Peeping: 73K unsecured security cameras thanks to default passwords

Lauren Weinstein <lauren@vortex.com>
Fri, 7 Nov 2014 10:17:06 -0800
Network World (via NNSquad)
http://www.networkworld.com/article/2844283/microsoft-subnet/peeping-into-73-000-unsecured-security-cameras-thanks-to-default-passwords.html

  "There were lots of businesses, stores, malls, warehouses and parking
  lots, but I was horrified by the sheer number of baby cribs, bedrooms,
  living rooms and kitchens; all of those were within homes where people
  should be safest, but were awaiting some creeper to turn the "security
  surveillance footage" meant for protection into an invasion of privacy
  ... So many cameras are setup to look down into cribs that it was
  sickening; it became like a mission to help people secure them before a
  baby cam "hacker" yelled at the babies ... I'm unwilling to say how many
  calls I made, or else you might think I enjoy banging my head against the
  wall. It was basically how I spent my day yesterday. Too many times the
  location couldn't be determined, led to apartments, or the address wasn't
  listed in a reverse phone search. After too many times in a row like that,
  I'd switch to a business as it is much easier to pinpoint and contact ...
  One call was to a military installation. Since the view was of beautiful
  fall foliage, it seemed like a "safe" thing to find out if that camera was
  left with the default password on purpose.  Searching for a contact number
  led to a site that was potentially under attack and resulted in a "privacy
  error." Peachy. Then I had two things to relay, but no one answered the
  phone. After finding another contact number and discussing both issues at
  length, I was told to call the Pentagon! Holy cow and yikes! ...
  Managers, don't shoot the messenger; a person out to hurt you might dig
  into a Linux box with root, but no exploit or hacking is needed to view
  the surveillance footage of your unsecured cameras! It's exceedingly rude
  to yell or accuse a Good Samaritan of "hacking" you.  If your cameras are
  AVTech and admin is both username and password, or Hikvision "secured"
  with the defaults of admin and 12345, then you need to change that. Or
  don't and keep live streaming on a Russian site."

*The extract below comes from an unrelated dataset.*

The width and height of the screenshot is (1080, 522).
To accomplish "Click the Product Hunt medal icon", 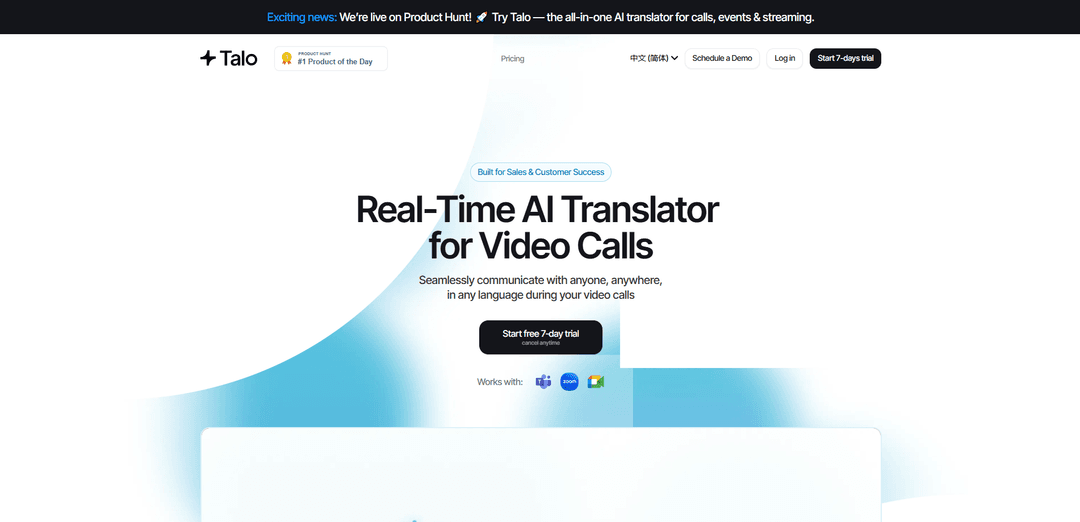I will (x=286, y=59).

    [The usual countermeasure to this kind of attack is Peeping Duck.
    But ducking doesn't work very well.  PGN]


“Internet is a Dark and Ungoverned Space''

Chris Drewe <e767pmk@yahoo.co.uk>
Sat, 08 Nov 2014 21:42:02 +0000
There's a report in the newspaper of Sir Bernard Hogan-Howe, Metropolitan
(London) Police Commissioner, speaking at an international terrorism
conference in New York this week (Nov 6th).  Among other things, he's quoted
as saying "... the Internet is becoming a dark and ungoverned space in which
too little is done to guard against... murders and terrorists, and called on
technology firms to do more to provide online protection... the methods used
by offenders... are in danger of making the Internet anarchic... we cannot
allow parts of the Internet—or any communications platform—to become a
dark and ungoverned space... in a democracy, we cannot accept any space --
virtual or not—to become anarchic."  Not sure what he wants; a
Chinese-style firewall?

This is taken from the print version, which is a summary of two longer
on-line articles with slightly different words:

http://www.telegraph.co.uk/news/uknews/law-and-order/11215149/Bobbies-on-the-beat-will-help-tackle-terrorism-says-Met-chief.html

http://www.telegraph.co.uk/news/uknews/crime/11216093/Six-Britons-accused-of-running-online-drug-market-Silk-Road-2.0.html


German spy agency seeks millions to monitor social networks outside Germany and crack SSL

Lauren Weinstein <lauren@vortex.com>
Mon, 10 Nov 2014 23:31:22 -0800
IT World via NNSquad
http://www.itworld.com/article/2845603/german-spy-agency-seeks-millions-to-monitor-social-networks-outside-germany.html

  "The BND also wants to spend EUR4.5 million to crack and monitor HTTPS
  (Hypertext Transfer Protocol Secure) encrypted Internet traffic. By 2020
  some of that money may be spent [on] the black market to buy zero day
  exploits, unpublicized vulnerabilities that can be exploited by hackers."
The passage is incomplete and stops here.